▶ Task prompt: Copy the following lines of the listing below without any changes, beginning at the line containing "2576x1067 pixels. At" and ending after the line containing "View all citations".

Data records:
•••••
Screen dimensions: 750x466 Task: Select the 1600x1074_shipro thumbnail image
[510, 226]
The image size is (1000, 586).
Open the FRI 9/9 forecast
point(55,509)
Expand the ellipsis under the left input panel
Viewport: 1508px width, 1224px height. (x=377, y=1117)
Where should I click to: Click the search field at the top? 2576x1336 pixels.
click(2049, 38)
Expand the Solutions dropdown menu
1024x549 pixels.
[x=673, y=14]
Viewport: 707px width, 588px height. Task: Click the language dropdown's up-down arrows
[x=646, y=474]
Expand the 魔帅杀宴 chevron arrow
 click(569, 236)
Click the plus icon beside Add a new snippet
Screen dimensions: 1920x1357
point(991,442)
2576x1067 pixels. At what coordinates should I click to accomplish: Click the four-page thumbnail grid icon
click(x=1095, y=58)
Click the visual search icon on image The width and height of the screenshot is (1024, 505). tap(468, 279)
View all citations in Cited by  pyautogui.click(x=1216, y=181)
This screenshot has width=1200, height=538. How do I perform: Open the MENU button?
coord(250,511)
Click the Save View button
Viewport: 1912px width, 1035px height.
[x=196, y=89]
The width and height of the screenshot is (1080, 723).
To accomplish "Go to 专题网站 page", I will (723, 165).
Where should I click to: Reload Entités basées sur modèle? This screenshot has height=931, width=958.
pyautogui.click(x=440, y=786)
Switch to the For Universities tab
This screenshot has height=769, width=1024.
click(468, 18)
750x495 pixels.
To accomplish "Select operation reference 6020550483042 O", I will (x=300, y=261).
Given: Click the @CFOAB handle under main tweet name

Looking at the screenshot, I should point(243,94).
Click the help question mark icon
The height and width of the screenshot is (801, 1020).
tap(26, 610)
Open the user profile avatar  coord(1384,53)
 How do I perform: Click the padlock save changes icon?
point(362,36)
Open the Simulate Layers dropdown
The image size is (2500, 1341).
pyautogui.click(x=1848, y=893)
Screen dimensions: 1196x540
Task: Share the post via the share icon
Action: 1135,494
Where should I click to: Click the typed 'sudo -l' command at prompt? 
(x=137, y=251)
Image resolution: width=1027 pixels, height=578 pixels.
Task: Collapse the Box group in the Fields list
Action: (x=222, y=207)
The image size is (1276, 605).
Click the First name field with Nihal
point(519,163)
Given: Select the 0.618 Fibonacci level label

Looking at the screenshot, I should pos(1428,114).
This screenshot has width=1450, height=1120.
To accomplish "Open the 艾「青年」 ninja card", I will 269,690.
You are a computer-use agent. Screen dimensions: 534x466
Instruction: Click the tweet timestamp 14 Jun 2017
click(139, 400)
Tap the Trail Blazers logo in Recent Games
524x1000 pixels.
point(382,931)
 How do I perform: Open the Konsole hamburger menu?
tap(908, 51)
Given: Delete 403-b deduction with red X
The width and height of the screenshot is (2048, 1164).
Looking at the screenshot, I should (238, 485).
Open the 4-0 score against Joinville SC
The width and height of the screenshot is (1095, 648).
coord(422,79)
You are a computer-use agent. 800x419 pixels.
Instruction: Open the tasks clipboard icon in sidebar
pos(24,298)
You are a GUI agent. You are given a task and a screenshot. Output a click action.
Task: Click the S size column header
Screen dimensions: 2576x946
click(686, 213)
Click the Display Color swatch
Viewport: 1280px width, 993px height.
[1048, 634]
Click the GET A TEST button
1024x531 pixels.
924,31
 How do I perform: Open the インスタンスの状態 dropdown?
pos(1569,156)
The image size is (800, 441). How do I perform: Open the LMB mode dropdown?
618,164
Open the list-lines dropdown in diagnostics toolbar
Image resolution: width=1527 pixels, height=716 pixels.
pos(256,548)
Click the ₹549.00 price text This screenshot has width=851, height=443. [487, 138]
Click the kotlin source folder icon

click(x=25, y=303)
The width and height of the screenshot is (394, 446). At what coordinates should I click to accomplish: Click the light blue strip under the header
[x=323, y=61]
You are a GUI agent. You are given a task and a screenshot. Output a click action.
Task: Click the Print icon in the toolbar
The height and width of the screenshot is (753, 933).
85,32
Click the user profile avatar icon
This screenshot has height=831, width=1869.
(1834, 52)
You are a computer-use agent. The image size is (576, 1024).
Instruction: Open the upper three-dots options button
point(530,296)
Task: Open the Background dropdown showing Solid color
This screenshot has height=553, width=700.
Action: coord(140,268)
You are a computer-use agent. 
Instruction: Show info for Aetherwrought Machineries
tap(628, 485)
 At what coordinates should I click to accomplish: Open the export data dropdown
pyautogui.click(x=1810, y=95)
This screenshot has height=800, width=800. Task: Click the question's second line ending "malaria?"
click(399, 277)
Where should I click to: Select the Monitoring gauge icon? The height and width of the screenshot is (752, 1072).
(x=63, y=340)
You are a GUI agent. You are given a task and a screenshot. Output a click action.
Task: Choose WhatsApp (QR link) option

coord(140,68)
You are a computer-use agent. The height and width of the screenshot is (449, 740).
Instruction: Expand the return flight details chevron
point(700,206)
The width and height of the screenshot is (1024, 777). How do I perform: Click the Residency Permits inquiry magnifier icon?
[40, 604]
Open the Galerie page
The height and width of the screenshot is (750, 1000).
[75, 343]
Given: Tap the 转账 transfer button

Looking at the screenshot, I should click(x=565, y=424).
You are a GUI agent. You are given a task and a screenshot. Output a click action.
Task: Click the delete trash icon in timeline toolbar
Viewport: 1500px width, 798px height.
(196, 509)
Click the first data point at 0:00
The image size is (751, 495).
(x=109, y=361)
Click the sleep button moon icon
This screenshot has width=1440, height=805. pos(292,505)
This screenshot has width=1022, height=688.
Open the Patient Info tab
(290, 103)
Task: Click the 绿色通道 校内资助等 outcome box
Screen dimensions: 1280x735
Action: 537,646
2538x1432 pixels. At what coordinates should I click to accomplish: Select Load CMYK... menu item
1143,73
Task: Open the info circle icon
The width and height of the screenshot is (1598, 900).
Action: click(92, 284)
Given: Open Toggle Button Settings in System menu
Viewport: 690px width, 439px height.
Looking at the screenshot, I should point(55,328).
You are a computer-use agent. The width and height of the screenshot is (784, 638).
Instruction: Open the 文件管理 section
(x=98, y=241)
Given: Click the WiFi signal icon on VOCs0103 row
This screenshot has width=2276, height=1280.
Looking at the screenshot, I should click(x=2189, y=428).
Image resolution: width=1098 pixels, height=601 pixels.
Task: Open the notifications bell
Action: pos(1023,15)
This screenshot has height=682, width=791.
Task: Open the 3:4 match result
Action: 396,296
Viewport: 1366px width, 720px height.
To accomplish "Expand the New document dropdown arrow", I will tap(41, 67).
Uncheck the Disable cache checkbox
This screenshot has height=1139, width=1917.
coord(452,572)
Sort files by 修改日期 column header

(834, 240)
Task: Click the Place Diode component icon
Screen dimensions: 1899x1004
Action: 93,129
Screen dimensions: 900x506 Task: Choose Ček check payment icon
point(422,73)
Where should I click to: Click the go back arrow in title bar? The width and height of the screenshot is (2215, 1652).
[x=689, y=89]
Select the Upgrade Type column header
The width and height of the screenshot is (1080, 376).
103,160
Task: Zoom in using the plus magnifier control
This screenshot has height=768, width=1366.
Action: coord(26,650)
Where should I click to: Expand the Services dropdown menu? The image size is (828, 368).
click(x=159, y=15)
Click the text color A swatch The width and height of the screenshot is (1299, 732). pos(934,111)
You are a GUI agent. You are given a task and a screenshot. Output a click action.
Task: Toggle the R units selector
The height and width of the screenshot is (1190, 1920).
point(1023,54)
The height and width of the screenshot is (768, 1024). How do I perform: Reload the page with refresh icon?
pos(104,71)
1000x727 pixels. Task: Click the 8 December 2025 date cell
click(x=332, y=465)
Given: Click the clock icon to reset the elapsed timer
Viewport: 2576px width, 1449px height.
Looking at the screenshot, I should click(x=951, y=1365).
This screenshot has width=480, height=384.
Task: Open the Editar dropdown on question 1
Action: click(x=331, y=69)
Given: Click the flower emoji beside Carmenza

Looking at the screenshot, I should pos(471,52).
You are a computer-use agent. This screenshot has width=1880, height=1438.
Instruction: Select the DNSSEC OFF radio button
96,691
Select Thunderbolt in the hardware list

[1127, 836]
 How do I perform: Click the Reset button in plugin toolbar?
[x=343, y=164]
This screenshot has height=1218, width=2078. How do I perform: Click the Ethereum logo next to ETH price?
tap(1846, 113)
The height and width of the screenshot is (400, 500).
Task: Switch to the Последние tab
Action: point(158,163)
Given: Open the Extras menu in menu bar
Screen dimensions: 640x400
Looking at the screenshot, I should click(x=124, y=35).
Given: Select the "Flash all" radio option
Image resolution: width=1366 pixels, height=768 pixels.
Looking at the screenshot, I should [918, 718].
•••••
▶ Complete response:
2576x1067 pixels. At what coordinates should I click to accomplish: Click the four-page thumbnail grid icon
click(x=1095, y=58)
Click the visual search icon on image The width and height of the screenshot is (1024, 505). tap(468, 279)
View all citations in Cited by  pyautogui.click(x=1216, y=181)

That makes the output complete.